La crise et les politiques d’ajustement touchent de manière dramatique la jeunesse. Le taux de chômage affecte en ce moment 50% des jeunes mais, à l’autre bout, il y a aussi d’autres personnes qui sont fortement frappées par la crise, à savoir les personnes âgées qui souffrent dans leur chair des coupes dans la santé et de la part à assumer dans les dépenses médicales. La crise est si profonde qu’elle frappe des secteurs sociaux toujours plus nombreux et, face à cela, les gens n’ont pas d’autre choix que de se mobiliser et de lutter pour leurs droits. Pour cela, malgré le fait que l’on ait essayé de stigmatiser le mouvement en le taxant par exemple de «perroflauta» [formule dénigrante renvoyant au terme de musiscien ambulant], l’opinion publique voit à la télévision le nombre et la diversité des gens qui protestent et elle ne croit plus aux mensonges avancés par le système.

Et que se passe-t-il avec cette «majorité silencieuse» dont parlait le président Mariano Rajoy?

Après que Mariano Rajoy a remercié cette «majorité silencieuse» restant à la maison et ne manifestant pas lors des actions du 25 septembre (25 S lorsque le Congrès a été encerclé, le quotidien El País a publié le résultat d’une enquête montrant que 70% de l’opinion publique était d’accord avec ladite protestation. C’est-à-dire que cette majorité silencieuse était davantage d’accord avec ceux qui protestaient et qui désobéissaient qu’avec ceux qui procédaient aux coupes.

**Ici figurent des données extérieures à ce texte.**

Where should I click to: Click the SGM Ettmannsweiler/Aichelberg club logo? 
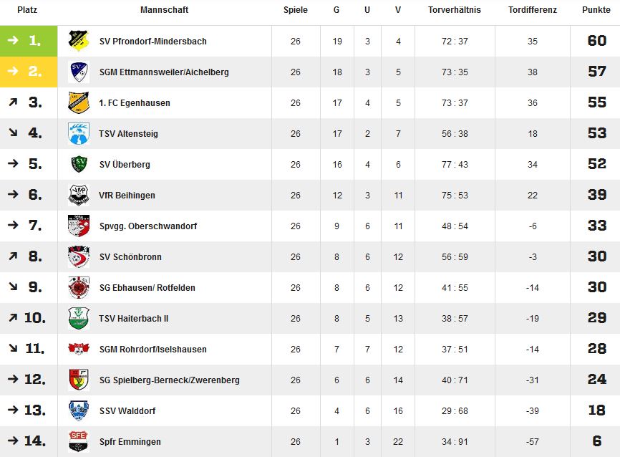tap(78, 72)
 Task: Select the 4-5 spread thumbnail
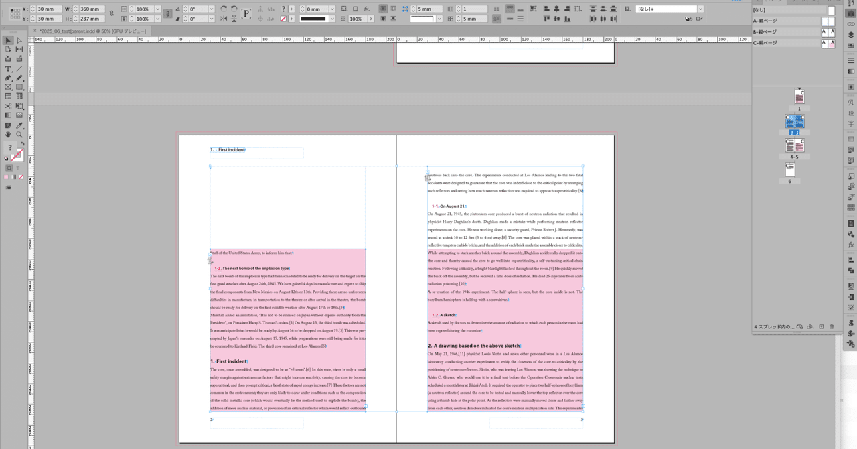tap(795, 145)
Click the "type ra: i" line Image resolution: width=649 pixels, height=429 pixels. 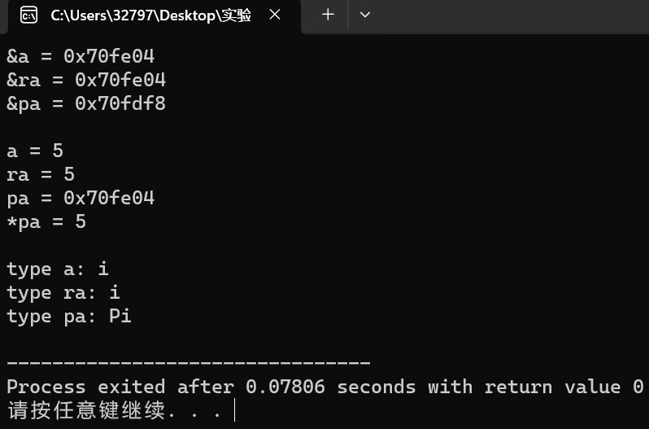pos(63,293)
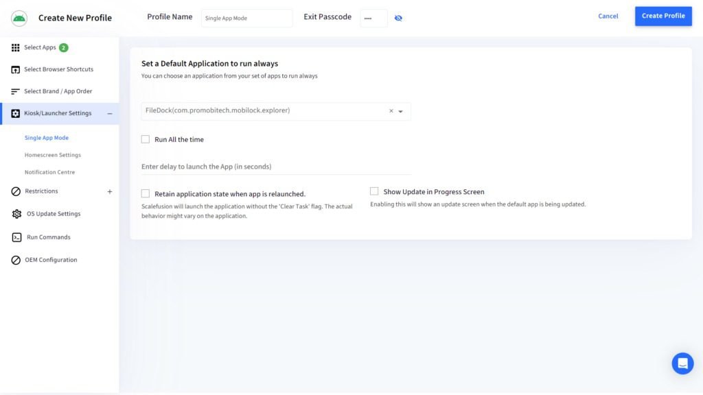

La corruption est le quatrième problème qui préoccupe le plus les Espagnols, selon le dernier baromètre du Centre de recherches sociologiques [CIS]. Aux différentes manifestations qu’il y a dans la rue s’ajoutent maintenant celles des citoyens devant les sièges du PP [Parti Populaire]. Y a-t-il un renforcement du mouvement citoyen?

Il faut voir la réponse de la rue face à la corruption à court et à moyen terme. Aujourd’hui, la corruption n’est pas interprétée et perçue de la même manière qu’hier. La profondeur de la crise fait que la corruption est une goutte de plus qui s’ajoute à un vase déjà prêt à déborder. Quand les gens n’arrivent pas à finir le mois, qu’ils ne peuvent plus payer leur hypothèque, que l’on chasse de leur logement de plus en plus de familles… et que, d’un autre côté, il y en a qui s’enrichissent sur le dos de la majorité, alors cela génère beaucoup d’indignation. Parce qu’en plus, ce sont les mêmes qui ont donné des leçons d’austérité qui ont vécu et vivent encore dans l’opulence et le gaspillage. Face à cela, il y a une réponse sociale dans la rue, devant les sièges du Parti Populaire. Il faudra voir comment la situation évolue. Quand le Mouvement du 15 mai a émergé, il ne s’attendait pas à ce que les choses se passent comme cela. Les mouvements sont cycliques et celui-ci auquel nous assistons suppose le commencement d’une nouvelle période de mobilisation dans un contexte de crise profonde. Mais la réponse sociale indignée reste quelque chose d’imprévisible. Quand les ingrédients adéquats sont là, alors elle éclate.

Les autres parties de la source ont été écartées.